The tempestuous waters of life often claim joy on a daily basis as we wade through the monotonous tasks of our jobs that, for many Americans, is simply a means to an end: surviving. For my generation, the American dream is an elusive dream that is no longer paid off by hard work and education. In spite of this, we continue working harder and diving deeper into debt, failing to see the fruit of our labor and investments, and with each day a little bit of joy is removed from our hearts. In dealing with our joy-less life, we drown ourselves with social media feeds, political trepidation, and anything that will distract us to give us a false sense of purpose. We get more upset over political figures acting ridiculous than the fact that we treat animals better than our own fellow human beings. We distract ourselves with foolish things so that we can forget that we are unhappy with where we are in life…and I’m the greatest culprit.
In April, I was confronted by a woman who knew me back in 2010-11. Back then I had fire and passion for the things of the Lord. I was excited to leave the shackles of a four-year college and begin pastoring. I was excited to pursue seminary in the hopes that it would drive me into a deeper spiritual calling. She knew me at a time when I was genuinely excited for what was about to come.

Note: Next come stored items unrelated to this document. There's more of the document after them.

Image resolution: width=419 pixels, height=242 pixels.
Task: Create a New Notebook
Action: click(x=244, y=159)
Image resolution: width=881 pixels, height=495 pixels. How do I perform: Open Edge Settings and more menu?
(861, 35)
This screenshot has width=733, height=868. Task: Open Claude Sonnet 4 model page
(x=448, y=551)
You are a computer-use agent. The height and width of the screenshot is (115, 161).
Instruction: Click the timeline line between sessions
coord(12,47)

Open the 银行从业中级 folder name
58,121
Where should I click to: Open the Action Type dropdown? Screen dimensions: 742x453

But what transpired in the six years from the time we last saw each other to that warm April day was a lot of defeat and disappointment. In those 6 years I would wrestle with an unprecedented want in 2011 and 2016 to kill myself. I was burned by church people to the point where I didn’t even know if I could trust my own best friend. I had my heart broken and struggled with doing life alone. Seminary tore me down but ultimately failed to build me back up. In my efforts to become a better pastor and, hopefully someday, professor, I racked up an insurmountable amount of student debt. And by the end of my academic pursuit at Hebrew University I was so burned out I had taken up drinking as a way to find some sort of “joy.”

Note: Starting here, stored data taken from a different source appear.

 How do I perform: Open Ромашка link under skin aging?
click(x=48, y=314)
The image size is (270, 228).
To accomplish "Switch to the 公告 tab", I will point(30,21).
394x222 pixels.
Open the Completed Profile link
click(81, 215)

So in April when this woman came up to me and said, “Justin…you have let the enemy steal your joy,” My silent response in the back of my head was, “You’re damn right he has!” I know he has. I feel as if for the last 6 years someone has been beating me day in and day out with a giant sledgehammer. I’ve learned these last 6 years what A Plea For Purging wrote in their song, “The Life” (I’ve posted them below).
At this point, you’re probably wondering, “Why are you writing about this now?” I’m glad you asked. Tonight, after devouring some LeLuLo’s pizza and watching an episode of Ozark, Lauren and I had a pretty intense conversation about why I’m struggling so much to find peace and joy in my life. She said, “You just come home every day and you’re just so drained” and it’s like you’ve had the joy sucked out of you (the last part is me paraphrasing). She was 100% right. I told her that my fire and passion is gone along with my joy, and I proceeded to take the lid of a candle and slammed it shut putting out the fire. However, in my passionate anger of not being passionate, I accidentally broke the glass case of the candle. No doubt, my point was made a little more than I wanted it to.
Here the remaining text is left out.